Recently, various data clustering approaches have been applied among different populations. Nagamine et al [13] used a hypothesis-free approach to find patterns within the symptom range mentioned by patients with heart failure (n=25,861) and characterized these clusters in terms of their distinguishing variables in order to generate characteristics and progression patterns of heart failure. Nicolet et al [14] identified clusters for clinical practice to investigate the patient multimorbidity and complexity of Swiss residents aged ≥50 years (n=18,732) in claims data. Elbattah and Molloy [15] clustered older adult participants in Ireland after a hip fracture into subgroups, in order to better predict the most beneficial care strategy for each patient. Takeshita et al [16] identified 7 clusters of obesity (BMI ≥35 kg/m^2^) in order to tailor interventions based on the data in a health care claims database (n=9494). The abovementioned studies show that using unsupervised ML techniques offers unique opportunities to uncover unexpected insights, identify novel patterns, and elucidate previously unknown connections within large data by taking the approach of exploratory, data-driven, and hypothesis-free analysis. All these studies use the k-means clustering technique. Given these promising results and developments in the field of unsupervised ML techniques, we chose to include new developments in this study.

In particular, we explore in this paper the clustering of a large multidimensional dataset provided by The Maastricht Study. The Maastricht Study is an observational, prospective, population-based, cohort study [17]. Contrary to the aforementioned studies, which rely mainly on health care data, The Maastricht Study data include a broader range of potential variables, including etiology, pathophysiology, complications, and comorbidities of T2DM and other chronic diseases, and are featured by a comprehensive phenotyping approach. This dataset is complex due to the high number of variables, which implies high mathematical dimensionality, including noisy data and outliers. To handle these mathematical characteristics of the data, we choose to apply factor probabilistic distance clustering (FPDC) in this study [18].
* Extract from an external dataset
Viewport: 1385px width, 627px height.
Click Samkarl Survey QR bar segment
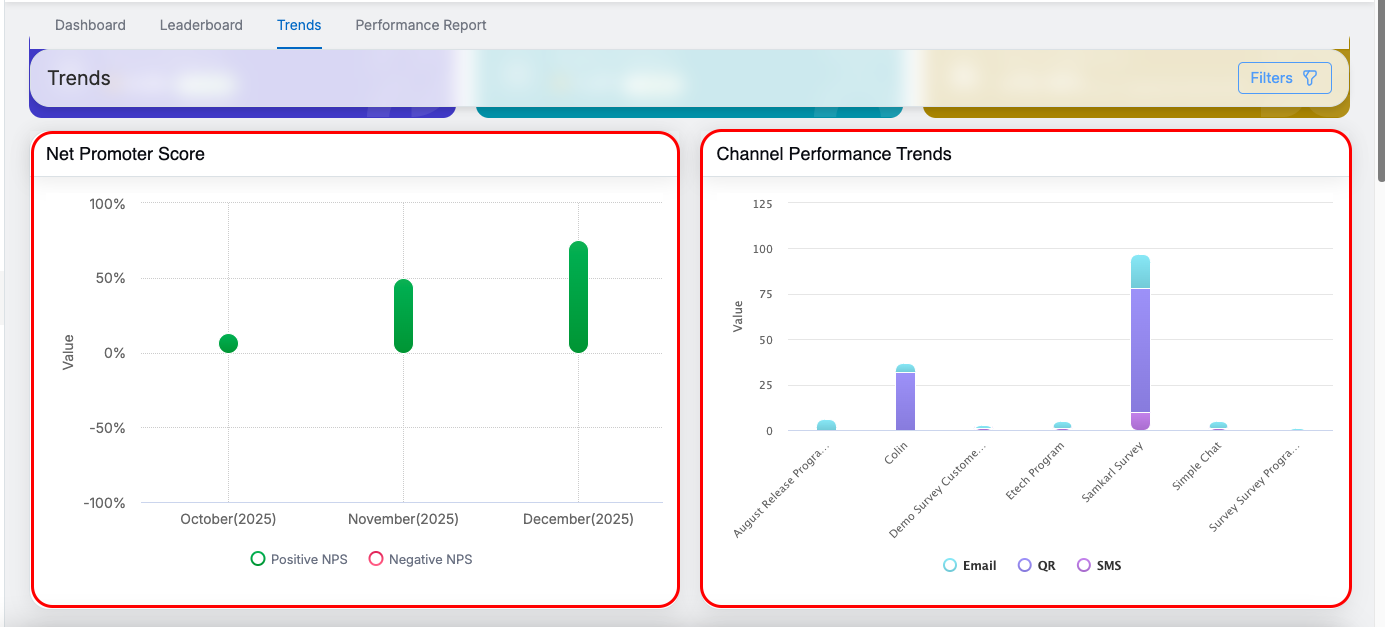point(1140,350)
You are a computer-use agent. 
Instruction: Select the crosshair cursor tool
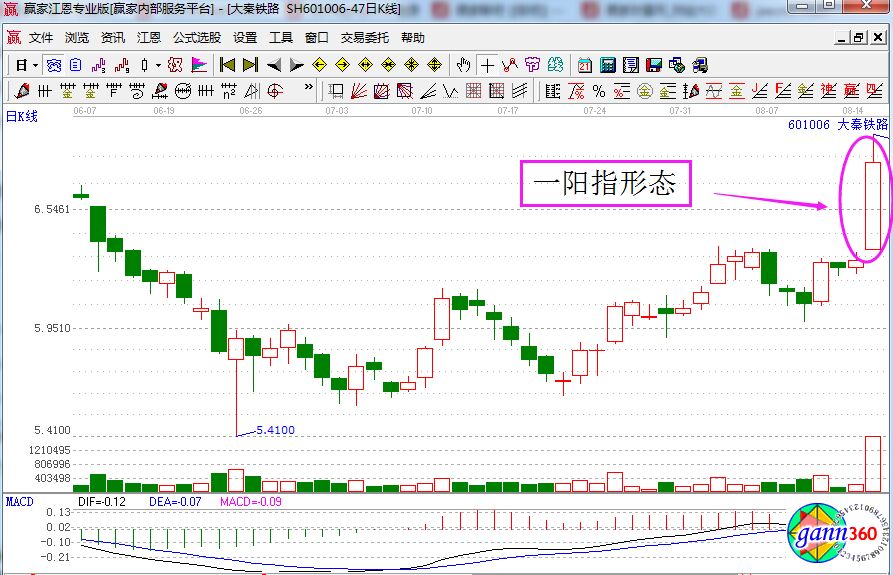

The main aim of this study is a methodological exploration to identify potential clusters and relevant variables among individuals with obesity among participants in The Maastricht Study, using a data-driven and hypothesis-free ML approach.

Methods

Ethical Considerations

We used cross-sectional data from The Maastricht Study, an observational, prospective, population-based, cohort study. The rationale and methodology were described previously by Schram et al [19]. The Maastricht Study was approved by the institutional medical ethical committee (NL31329.068.10) and the Minister of Health, Welfare, and Sports of the Netherlands (Permit 131088-105234-PG). All participants gave written informed consent.

Study Population

Eligible for inclusion into this study were participants of The Maastricht Study with obesity. Within The Maastricht Study context, individuals were enlisted through widespread media outreach efforts and by sending invitations through postal mail to those registered in municipal records as well as the regional Diabetes Patient Registry. Recruitment was structured based on the known status of T2DM, with a deliberate emphasis on selecting more individuals with T2DM to ensure operational efficiency as part of The Maastricht Study.

Measurements

The Maastricht Study dataset includes a wide range of variables disaggregated in various general and disease-specific measurements comprising, for example, questionnaire data, physical examinations, and blood and urine examinations. For a detailed description of all measurements, see Schram et al [19].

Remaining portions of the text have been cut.